## STATED PROBLEM 1
In the Rocky theme post, why does the poster suggest getting a divorce "trainer" and not relying only on emotional support? Answer in one to three sentences.
## STATED PROBLEM 2
Reproduce the Rocky theme post word for word, from "I hope this" down to "instead of a hug.".
## STATED PROBLEM 3
In the Rocky theme post, at what time does the poster picture dancing at the top of the Phila Art Museum steps?

# Quick General Advice on Those Going thru this



## Scannerguard (Jan 26, 2010)

Download the song "Gonna Fly Now (Theme From Rocky)" to your Ipods.

Okay, it's corny but hear me out. I love music and I think for most people, music is an important of their life. And it's a short "score" but I think it's a moderately complex composition that Bill Conti composed.

Of course, watch the original movie too and the song can reflect obstacles in your life/divorce:

The score starts with the trumpeting of the champion that lays within all of you. . .it's summoning it forth and hailing it. . .then there's a brief moment of sadness as you reflect on your trials that you have gone through in your divorce, the brass almost sounds sad. 

(the fictional Rocky had a hard life like you that the writers of the movie want you to identify with)

Then. . .you get into the nitty-gritty of the song. . ."Trying hard noowwwwwww. It's so hard nowwwwww." the chorus goes. ..this is where you become inspired. . .nothing worthwhile happens overnight. . .you ahve to work it. . .there are moments of failing when you work out but that's okay, you are supposed to fail when you work out! But then you get stronger from failing to overcome the trials. . .the trumpet is calling out the champion. . .finally you are "Getting strong nowwwwww."

The score ends with you acheiving your goal - ascending the steps, the thing that you couldn't overcome when you started.

I'm at the "Getting Strong Now" part. . .I hope soon to cross off something off my Bucket List (after I lose a few more pounds) and ascend the Phila Art Museum steps and dance at the top like a knucklehead at 6 a.m.

It's nice to be helping other people now instead of being helped all the time (and get a divorce "trainer" if you need it - Rocky had "emotional support" but he also had a trainer to ride him and not coddle him). By all accounts this isn't over for me. . .but I am much stronger and I *am *"Gonna Fly Now." My eyes are widening as I can literally taste it!

And so can you to anyone reading this! You are "Gonna Fly Now".

I hope this helps the forum.

(and yes, after I ascend the steps. . . I'll train any of your feeling-sorry-for-yourself butts if you want, just have to ask  )

(maybe I have a new calling - "divorce trainer"  )

I'll let you know when I ascend those steps!

Going swimming with my baby boy this morning. Have a good day. I am not normally the "motivational" type but really, I do think everybody needs a little now and then and a "butt-kick" instead of a hug.

## RECORDS
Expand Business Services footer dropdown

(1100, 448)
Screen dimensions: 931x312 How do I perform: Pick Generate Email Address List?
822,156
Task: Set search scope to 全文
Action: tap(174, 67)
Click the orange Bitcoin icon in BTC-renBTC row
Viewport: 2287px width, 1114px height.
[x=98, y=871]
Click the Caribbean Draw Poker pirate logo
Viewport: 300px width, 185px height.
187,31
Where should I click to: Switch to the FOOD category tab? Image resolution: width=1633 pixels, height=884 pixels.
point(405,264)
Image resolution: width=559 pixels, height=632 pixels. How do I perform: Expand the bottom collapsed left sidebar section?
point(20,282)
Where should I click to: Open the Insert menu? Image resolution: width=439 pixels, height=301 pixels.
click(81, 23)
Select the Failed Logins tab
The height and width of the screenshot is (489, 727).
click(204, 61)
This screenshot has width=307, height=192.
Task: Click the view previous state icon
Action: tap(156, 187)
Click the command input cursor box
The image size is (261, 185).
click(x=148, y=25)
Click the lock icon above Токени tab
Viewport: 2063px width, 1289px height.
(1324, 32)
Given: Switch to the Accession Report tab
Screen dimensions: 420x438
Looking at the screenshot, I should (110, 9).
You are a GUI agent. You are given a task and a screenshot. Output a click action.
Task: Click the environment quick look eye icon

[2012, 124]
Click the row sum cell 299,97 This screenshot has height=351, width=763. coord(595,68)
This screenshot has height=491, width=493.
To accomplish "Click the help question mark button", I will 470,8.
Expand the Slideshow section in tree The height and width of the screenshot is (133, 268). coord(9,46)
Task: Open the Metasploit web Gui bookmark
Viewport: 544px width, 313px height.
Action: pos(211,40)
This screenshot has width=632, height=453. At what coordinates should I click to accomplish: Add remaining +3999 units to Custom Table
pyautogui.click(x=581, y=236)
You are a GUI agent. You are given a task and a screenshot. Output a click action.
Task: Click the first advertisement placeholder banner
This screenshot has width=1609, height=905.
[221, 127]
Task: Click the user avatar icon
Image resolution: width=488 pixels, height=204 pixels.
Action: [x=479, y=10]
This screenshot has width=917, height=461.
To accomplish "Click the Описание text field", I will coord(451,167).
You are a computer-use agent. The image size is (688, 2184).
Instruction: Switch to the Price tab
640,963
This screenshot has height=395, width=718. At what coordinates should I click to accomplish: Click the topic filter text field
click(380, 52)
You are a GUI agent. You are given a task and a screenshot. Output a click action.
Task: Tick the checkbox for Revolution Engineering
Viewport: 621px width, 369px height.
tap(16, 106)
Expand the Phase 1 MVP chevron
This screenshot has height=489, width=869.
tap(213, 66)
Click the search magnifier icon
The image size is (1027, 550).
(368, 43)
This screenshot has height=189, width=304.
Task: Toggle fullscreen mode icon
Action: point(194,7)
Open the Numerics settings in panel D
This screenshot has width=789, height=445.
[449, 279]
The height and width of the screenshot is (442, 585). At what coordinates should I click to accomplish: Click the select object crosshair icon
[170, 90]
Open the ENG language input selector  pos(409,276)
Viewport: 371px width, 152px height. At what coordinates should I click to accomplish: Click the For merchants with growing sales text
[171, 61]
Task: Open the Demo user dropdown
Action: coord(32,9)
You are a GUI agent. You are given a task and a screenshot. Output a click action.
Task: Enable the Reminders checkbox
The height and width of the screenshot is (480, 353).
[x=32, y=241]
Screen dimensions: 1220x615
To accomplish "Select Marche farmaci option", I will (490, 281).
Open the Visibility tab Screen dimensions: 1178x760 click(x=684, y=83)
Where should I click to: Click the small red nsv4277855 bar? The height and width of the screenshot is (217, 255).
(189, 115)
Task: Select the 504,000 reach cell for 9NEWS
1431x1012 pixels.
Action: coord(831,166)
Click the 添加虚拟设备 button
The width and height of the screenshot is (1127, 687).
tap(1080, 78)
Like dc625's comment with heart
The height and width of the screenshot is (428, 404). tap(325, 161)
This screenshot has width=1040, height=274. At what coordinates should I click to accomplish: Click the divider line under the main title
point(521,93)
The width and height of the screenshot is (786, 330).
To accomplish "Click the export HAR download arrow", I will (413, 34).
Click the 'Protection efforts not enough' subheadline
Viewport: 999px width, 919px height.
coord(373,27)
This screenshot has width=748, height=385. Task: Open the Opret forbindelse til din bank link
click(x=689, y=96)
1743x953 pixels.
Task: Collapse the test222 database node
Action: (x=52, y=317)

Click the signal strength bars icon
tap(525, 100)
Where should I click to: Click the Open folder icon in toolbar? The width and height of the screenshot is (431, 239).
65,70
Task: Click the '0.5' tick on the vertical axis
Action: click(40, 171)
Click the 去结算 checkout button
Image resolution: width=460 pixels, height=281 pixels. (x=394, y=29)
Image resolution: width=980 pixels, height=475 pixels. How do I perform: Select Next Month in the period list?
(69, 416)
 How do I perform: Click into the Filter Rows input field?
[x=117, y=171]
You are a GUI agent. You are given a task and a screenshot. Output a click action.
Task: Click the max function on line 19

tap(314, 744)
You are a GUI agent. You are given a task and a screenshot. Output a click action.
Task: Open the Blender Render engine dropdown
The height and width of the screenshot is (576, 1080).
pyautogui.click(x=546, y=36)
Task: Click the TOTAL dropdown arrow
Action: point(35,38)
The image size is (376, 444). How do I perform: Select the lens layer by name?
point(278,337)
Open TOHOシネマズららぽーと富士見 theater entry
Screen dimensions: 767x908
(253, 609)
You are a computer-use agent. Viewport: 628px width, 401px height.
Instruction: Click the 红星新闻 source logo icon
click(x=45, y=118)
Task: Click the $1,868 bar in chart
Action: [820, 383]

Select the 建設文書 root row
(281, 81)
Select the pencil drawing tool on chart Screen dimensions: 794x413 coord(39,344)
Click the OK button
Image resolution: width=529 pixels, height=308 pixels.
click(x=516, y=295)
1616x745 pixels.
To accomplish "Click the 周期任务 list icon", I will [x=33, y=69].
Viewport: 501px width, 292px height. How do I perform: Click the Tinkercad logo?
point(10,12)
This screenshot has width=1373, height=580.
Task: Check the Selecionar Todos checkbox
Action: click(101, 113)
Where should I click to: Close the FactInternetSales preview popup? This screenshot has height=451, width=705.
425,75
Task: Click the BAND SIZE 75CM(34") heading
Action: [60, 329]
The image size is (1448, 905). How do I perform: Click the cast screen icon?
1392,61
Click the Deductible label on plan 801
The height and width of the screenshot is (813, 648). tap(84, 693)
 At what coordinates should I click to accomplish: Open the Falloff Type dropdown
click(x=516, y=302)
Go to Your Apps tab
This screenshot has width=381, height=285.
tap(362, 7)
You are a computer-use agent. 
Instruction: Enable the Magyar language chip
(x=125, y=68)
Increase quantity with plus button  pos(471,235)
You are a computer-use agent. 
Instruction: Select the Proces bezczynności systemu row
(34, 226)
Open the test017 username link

## REPLY 1
The poster points out that Rocky had emotional support but also a trainer who rode him and didn't coddle him. The poster believes everybody sometimes needs a "butt-kick" instead of a hug.

## REPLY 2
I hope this helps the forum.

(and yes, after I ascend the steps. . . I'll train any of your feeling-sorry-for-yourself butts if you want, just have to ask  )

(maybe I have a new calling - "divorce trainer"  )

I'll let you know when I ascend those steps!

Going swimming with my baby boy this morning. Have a good day. I am not normally the "motivational" type but really, I do think everybody needs a little now and then and a "butt-kick" instead of a hug.

## REPLY 3
At 6 a.m.